Lexer

Basic functionality for tokenizing CMake code into its syntactic constituents.

class cmake_parser.lexer.Token(kind, value, span, line, column)

Parser token.

Instances of this class are yielded by tokenize() and represent the syntactic primitives of CMake code.

Parameters:
  • kind (str) – the token type. This attribute can take one of the string constants COMMENT, RAW, QUOTED, BRACKETED, LPAREN, RPAREN, or SEMICOLON. Two additional token types, UNMATCHED_BRACKET and UNPARSEABLE, can occur in malformed CMake code.

  • value (str) – the literal text that comprises the token, without the enclosing quotes or brackets (if applicable).

  • span (slice) – the token location in the tokenized string.

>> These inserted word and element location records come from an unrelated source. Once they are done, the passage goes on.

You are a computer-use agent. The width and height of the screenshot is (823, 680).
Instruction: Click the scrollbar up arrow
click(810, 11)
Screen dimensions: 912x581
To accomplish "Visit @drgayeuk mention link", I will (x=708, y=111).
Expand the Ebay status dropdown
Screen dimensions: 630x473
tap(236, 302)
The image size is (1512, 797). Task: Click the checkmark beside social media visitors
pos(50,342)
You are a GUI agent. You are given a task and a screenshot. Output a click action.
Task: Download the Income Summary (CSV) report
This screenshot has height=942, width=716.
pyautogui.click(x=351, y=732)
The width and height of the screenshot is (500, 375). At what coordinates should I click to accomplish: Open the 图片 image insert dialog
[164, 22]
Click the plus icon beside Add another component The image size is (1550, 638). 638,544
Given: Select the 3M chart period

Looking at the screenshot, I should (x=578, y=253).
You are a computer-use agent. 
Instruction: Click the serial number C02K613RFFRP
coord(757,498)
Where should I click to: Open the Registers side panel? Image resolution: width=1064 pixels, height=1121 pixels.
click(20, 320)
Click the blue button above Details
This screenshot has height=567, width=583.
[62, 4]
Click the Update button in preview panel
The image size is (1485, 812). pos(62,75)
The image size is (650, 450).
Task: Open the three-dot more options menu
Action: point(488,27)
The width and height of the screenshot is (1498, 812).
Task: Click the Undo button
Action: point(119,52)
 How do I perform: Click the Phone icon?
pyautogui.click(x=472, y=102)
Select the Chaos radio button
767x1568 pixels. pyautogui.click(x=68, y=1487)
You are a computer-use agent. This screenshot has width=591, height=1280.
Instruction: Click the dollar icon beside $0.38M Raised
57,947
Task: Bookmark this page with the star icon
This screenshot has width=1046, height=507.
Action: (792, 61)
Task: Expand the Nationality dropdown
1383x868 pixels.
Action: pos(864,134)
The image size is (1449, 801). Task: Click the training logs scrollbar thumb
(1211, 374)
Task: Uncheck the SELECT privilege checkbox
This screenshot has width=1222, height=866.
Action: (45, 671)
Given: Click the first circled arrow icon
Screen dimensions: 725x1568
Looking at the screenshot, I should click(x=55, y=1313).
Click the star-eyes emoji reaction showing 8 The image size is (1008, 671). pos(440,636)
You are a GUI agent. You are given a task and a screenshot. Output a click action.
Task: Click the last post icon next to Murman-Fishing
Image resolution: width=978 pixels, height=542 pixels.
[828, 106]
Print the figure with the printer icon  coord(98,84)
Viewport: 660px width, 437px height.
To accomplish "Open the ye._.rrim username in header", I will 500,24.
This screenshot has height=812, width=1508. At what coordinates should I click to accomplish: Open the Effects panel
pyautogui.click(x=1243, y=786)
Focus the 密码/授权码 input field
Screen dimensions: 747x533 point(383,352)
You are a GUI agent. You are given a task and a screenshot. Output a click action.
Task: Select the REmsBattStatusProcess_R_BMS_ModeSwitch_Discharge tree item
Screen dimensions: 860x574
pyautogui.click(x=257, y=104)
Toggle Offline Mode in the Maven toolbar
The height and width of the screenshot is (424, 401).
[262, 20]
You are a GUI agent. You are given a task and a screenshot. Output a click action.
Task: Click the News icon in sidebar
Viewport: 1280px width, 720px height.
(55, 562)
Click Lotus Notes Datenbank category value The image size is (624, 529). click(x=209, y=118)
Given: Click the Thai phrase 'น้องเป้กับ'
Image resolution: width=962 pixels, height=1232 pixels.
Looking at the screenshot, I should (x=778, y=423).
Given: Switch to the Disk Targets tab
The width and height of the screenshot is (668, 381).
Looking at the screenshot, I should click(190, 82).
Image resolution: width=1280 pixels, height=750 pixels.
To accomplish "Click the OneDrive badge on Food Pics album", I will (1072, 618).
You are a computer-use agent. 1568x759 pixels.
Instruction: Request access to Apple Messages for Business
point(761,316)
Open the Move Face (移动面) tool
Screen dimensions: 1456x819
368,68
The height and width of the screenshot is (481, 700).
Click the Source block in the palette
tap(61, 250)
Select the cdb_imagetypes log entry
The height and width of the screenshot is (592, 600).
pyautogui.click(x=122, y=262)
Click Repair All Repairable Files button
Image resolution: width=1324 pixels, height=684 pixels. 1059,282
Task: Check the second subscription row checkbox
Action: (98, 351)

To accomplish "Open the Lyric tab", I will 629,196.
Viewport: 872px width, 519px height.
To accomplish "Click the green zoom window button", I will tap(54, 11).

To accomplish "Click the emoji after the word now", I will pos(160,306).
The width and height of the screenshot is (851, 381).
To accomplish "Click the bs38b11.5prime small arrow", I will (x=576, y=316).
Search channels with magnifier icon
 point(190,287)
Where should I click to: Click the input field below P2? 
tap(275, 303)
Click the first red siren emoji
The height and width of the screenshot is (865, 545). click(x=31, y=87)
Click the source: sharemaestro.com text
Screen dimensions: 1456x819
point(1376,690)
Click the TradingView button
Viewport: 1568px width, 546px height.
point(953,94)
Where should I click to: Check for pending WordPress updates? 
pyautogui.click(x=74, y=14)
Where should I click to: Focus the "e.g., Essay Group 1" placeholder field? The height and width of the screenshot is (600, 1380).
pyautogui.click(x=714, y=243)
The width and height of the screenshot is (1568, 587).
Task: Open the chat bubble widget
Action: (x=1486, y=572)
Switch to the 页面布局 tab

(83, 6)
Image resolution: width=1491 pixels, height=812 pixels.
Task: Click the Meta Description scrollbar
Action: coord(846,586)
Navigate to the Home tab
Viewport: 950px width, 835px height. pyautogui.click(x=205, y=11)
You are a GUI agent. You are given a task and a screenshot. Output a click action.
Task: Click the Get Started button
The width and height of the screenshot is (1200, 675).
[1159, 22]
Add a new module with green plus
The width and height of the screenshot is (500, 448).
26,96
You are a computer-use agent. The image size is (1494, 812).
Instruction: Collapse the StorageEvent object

  • line (int) – the line number where the token begins. Some tokens may span multiple lines.

  • column (int) – the column where the token begins.

cmake_parser.lexer.tokenize(data)

Split CMake code into parser tokens.

Usually, you will not call this function directly but through parse_raw() or parse_tree(). tokenize() splits the input string into meaningful chunks for the parser. It will not resolve variable references nor split arguments yet; the dynamic nature of the CMake language requires this be handled at a later stage.

Parameters:

data (str) – a string containing CMake code.

Return type:

Generator[Token, None, None]

Returns:

a generator that yields the parser tokens as they occur in the code.

>>> list((t.kind, t.value) for t in tokenize('foo("bar")'))
[('RAW', 'foo'), ('LPAREN', '('), ('QUOTED', 'bar'), ('RPAREN', ')')]